**Exercise set**
- a) According to the Millrose Games article, on what date will the 114th staging of the meet take place?
- b) In the Millrose Games article, condense the paragraph beginning "On Tuesday, meet organizers" into a short bulleted list that keeps its main facts.

*** Page text Section Begins ***

2020 Millrose Games women’s 60-meters hurdles champion Keni Harrison will be back at the Armory later this month to defend her title Credit: Team USA

The 114th staging of the venerable Millrose Games will take place Jan. 29 at The New Balance Track & Field Center at the Armory in Washington Heights after being canceled last year due to the COVID-19 pandemic.

Many of last summer’s Tokyo Olympics competitors will take to the state-of-the-art track in Upper Manhattan as track & field hope to see new marks in what has become customary at the many events held at the Armory during the indoor season.

On Tuesday, meet organizers, led by director Ray Flynn, announced that 100-meter hurdles world record holder Keni Harrison, who won a silver medal in Tokyo, would headline an elite group in the women’s 60m hurdles. The 29-year-old Harrison, a University of Kentucky alum, established the outdoor standard in July of 2016, blazing 12.20 at the London Muller Anniversary Games.

She will enter this year’s Millrose as the defending champion, edging Nia Ali in the event two years ago. “I had such a great time competing at Millrose in 2020,” said the five-time U.S. national champion. Among the women who will try to dethrone Harrison are American Gabbi Cunningham. The former North Carolina State standout had a seventh place showing in Tokyo in the 100-meter hurdles.

Jamaica’s Britany Anderson will also be in the blocks with the accomplishments of being the world junior 100-meter hurdles record holder and eighth place finisher in the 2020 Olympic final on her resume. Devynne Charlton of the Bahamas, a seven-time All-American at Purdue who was sixth in Tokyo, will join them as one of six Olympians facing off in the event.

The sensational Athing Mu, who introduced herself to the world last summer by capturing the women’s 800-meters at the Olympics, is set to electrify track & field enthusiasts once again. Mu won two-gold medals in Tokyo. The 19-year-old Trenton, N.J. native broke the American women’s 800-meters record in a time of 1:55:21.

*** Page text Section Ends ***
*** Dataset extract Section Begins ***

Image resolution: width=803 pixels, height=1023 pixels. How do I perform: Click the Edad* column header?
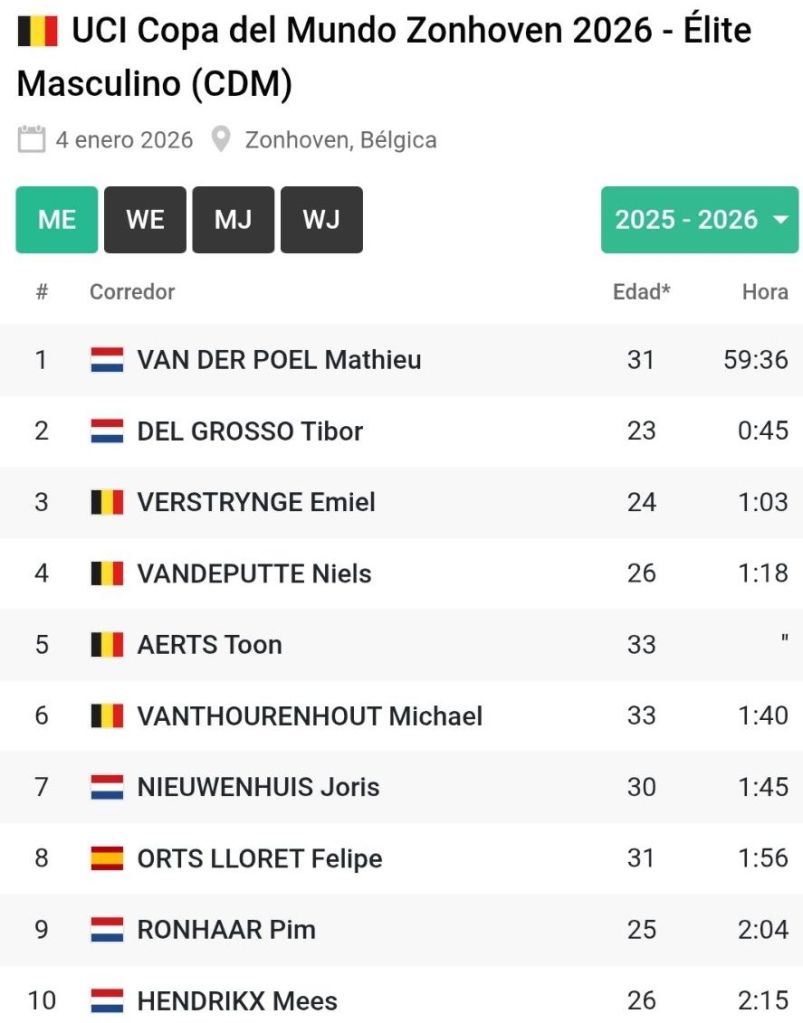coord(641,292)
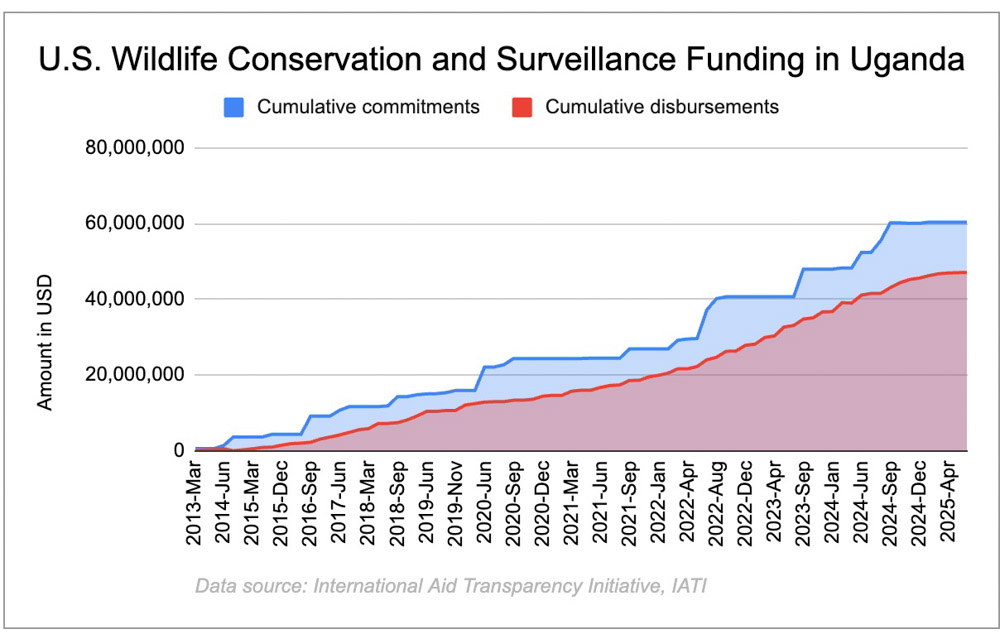Click the 2024-Sep x-axis label
Viewport: 1000px width, 634px height.
coord(891,503)
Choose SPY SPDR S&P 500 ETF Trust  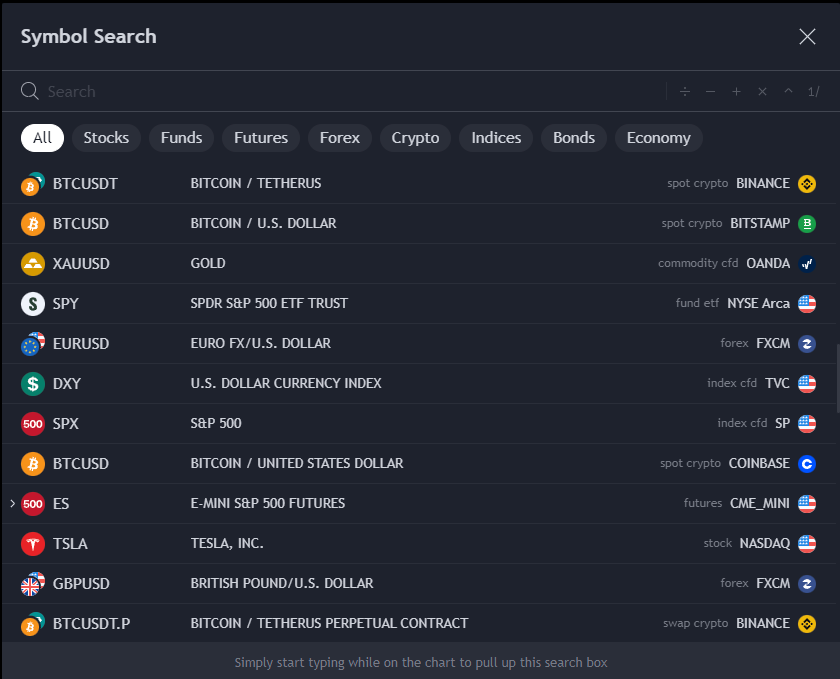point(400,304)
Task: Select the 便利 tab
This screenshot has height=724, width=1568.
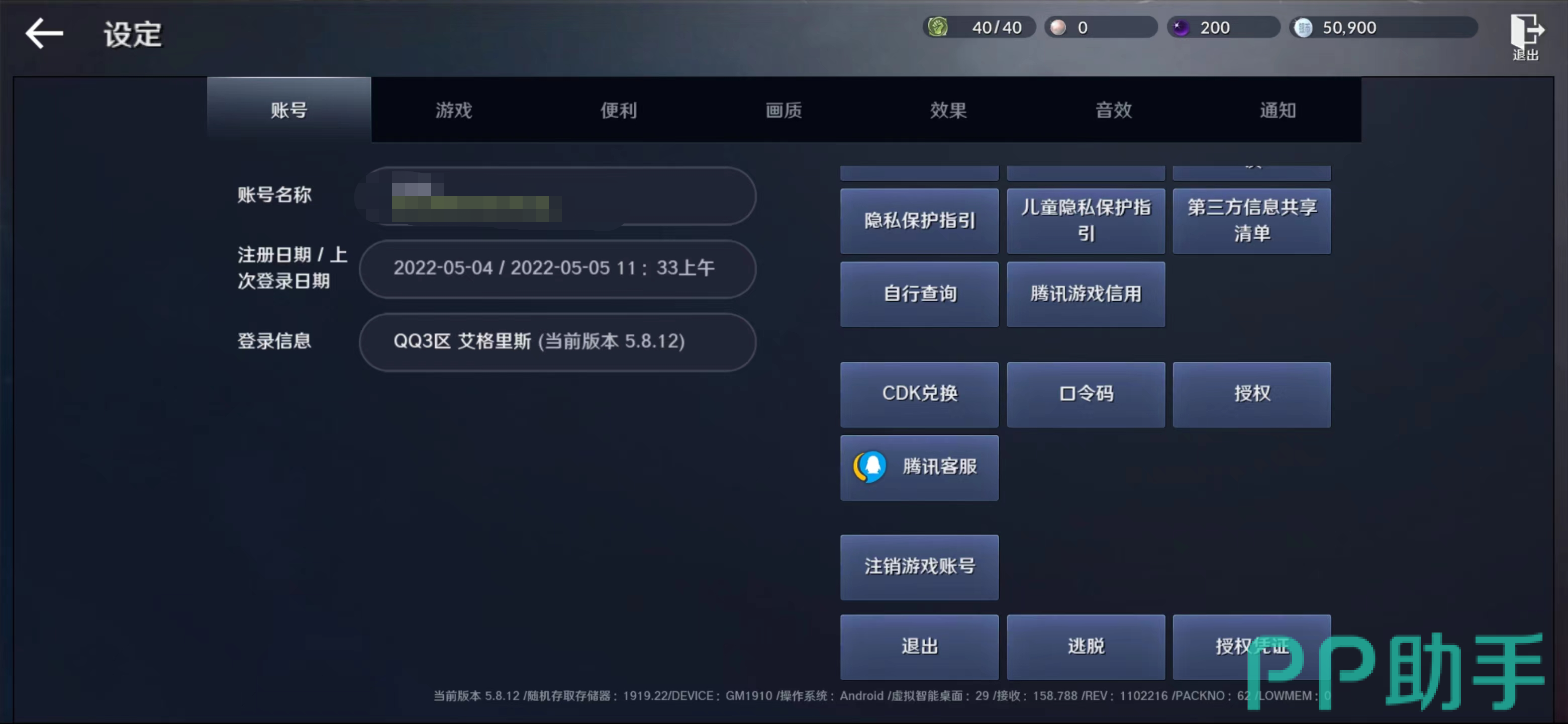Action: (x=619, y=110)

*** Dataset extract Section Ends ***

**Answers by task**
- a) Jan. 29

- b)
- On Tuesday, meet organizers led by director Ray Flynn announced that Keni Harrison would headline an elite group in the women's 60m hurdles.
- Harrison holds the 100-meter hurdles world record and won a silver medal in Tokyo.
- She is 29 and a University of Kentucky alum.
- She set the outdoor record in July 2016, running 12.20 at the London Muller Anniversary Games.